Ваша задача> Перепишите часть интервью главы совета директоров «Аквариус», начиная со слов «Технологии Глава совета директоров» и заканчивая словами «Рожков (Редакция Forbes)», переименовав в ней «Forbes» в «РБК».

Технологии Глава совета директоров «Аквариус» – Forbes: «Хотим быть технологическим ситом»

Глава совета директоров «Аквариус» – Forbes:
«Хотим быть технологическим ситом»


2 августа 2023
Роман Рожков (Редакция Forbes)

Ссылка на оригинал статьи

Aquarius.jpg

Алексей Калинин (Фото DR)

Алексей Калинин – представитель известной династии технологических предпринимателей: его отец Александр – основатель Национальной компьютерной корпорации, сменившей в 2021 году название на «Смарт холдинг». Сам он с 2019 года возглавляет совет директоров ГК «Аквариус», одного из крупнейших разработчиков и производителей вычислительной техники и IT-решений, в котором, равно как и в «Смарт холдинге», является и основным владельцем. В интервью Forbes Алексей Калинин рассказал о том, можно ли добиться технологического суверенитета в стране, как изменилось отношение банков к отрасли вычтеха, зачем компании IPO и какие планы у «Аквариуса» по розничным продажам клиентских устройств, с которыми он планирует выйти на рынок до конца года

– Как вы оцениваете текущую ситуацию на российском рынке вычислительной техники и микроэлектроники? Как «Аквариус» адаптировался к новым условиям?

– Я вообще оптимист и считаю, что и мы, и наши коллеги по цеху сделали огромный прорыв за эти полтора года, а в реальности даже за восемь месяцев. Многое из того, что, как мы считали, мы смогли бы сделать в перспективе трех-пяти лет, удалось сделать меньше чем за год.

Такого, что кто-то сказал бы «российский продукт – это ерунда», сейчас нет. Если люди это говорят, значит, у них какая-то своя мотивация. За это короткое время мы добились того, что наши серверы стали ничем не хуже, а по каким-то параметрам даже лучше, чем у HP или Dell. Мы научились проводить работу над ошибками. Нам нравятся технологически требовательные заказчики, которые не просто говорят «буду покупать не российское, а параллельный импорт», а те, кто ставит задачу: «Вы допилите это, и тогда я буду у вас покупать». Ты говоришь, что в сентябре допилишь, и гордишься, что сделал это не в сентябре, а в июле. Когда у тебя заказчик, очень требовательный (не назову, какой, но самый большой в стране), говорит: «У вас и правда круто получилось, вы точно ничем не хуже, чем Hewlett-Packard» – такие вещи нас двигают вперед.

Да, нужно пройти еще большой путь. Но если его не проходить, ничего не произойдет. Поэтому в моей картине мира в отрасли сейчас все хорошо, во многом благодаря государству. О тех мерах поддержки, которые мы получили в прошлом году, мы раньше и мечтать не могли, сейчас это работает действительно эффективно. И Минцифры, и Минпромторг, и в целом правительство реально помогают – нам грех жаловаться.

– Для вас происходящее на геополитическом пространстве – благо? Казалось бы, ушли и уходят из страны конкуренты, открываются новые возможности для бизнеса. Или вы иначе на это смотрите?

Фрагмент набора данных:
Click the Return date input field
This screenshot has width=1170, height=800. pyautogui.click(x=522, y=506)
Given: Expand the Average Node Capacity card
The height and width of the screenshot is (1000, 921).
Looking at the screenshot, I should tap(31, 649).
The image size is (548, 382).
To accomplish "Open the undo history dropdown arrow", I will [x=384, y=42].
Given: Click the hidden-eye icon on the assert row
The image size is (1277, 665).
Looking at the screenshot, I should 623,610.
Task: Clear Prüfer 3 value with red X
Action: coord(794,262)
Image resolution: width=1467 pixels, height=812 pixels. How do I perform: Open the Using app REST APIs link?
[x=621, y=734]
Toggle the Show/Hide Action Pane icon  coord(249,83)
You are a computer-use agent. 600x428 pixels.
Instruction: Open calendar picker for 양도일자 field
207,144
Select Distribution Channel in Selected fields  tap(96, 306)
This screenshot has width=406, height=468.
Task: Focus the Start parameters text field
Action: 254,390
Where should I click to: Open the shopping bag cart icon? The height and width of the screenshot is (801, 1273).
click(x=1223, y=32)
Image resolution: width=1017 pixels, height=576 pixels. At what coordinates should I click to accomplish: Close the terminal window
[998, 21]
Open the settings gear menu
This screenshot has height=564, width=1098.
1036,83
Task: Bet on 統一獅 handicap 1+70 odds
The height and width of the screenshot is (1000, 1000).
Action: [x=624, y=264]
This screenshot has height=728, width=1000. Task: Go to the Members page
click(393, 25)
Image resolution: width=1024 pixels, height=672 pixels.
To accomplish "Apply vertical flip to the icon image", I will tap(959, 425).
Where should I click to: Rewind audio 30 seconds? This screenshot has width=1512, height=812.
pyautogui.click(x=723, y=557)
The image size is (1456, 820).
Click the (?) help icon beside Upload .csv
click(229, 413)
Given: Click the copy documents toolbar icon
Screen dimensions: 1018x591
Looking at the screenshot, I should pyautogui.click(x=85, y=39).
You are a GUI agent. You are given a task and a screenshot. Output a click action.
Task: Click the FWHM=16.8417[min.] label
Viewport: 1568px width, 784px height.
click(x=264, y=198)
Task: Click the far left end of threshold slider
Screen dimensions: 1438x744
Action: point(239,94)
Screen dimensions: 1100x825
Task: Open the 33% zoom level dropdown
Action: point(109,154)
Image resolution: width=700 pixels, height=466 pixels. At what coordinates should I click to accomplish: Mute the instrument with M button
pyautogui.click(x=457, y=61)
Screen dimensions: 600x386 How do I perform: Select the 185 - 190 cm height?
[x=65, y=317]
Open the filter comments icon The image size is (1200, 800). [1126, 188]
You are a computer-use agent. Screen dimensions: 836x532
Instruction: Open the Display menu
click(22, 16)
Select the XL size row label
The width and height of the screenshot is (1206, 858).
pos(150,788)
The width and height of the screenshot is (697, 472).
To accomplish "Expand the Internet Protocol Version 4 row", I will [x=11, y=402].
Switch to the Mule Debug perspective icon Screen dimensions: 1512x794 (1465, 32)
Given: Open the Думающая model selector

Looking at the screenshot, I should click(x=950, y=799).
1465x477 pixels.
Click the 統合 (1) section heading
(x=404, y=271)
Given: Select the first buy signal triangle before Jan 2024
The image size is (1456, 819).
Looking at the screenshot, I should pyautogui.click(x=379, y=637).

Ответ ниже>
Технологии Глава совета директоров «Аквариус» – РБК: «Хотим быть технологическим ситом»

Глава совета директоров «Аквариус» – РБК:
«Хотим быть технологическим ситом»


2 августа 2023
Роман Рожков (Редакция РБК)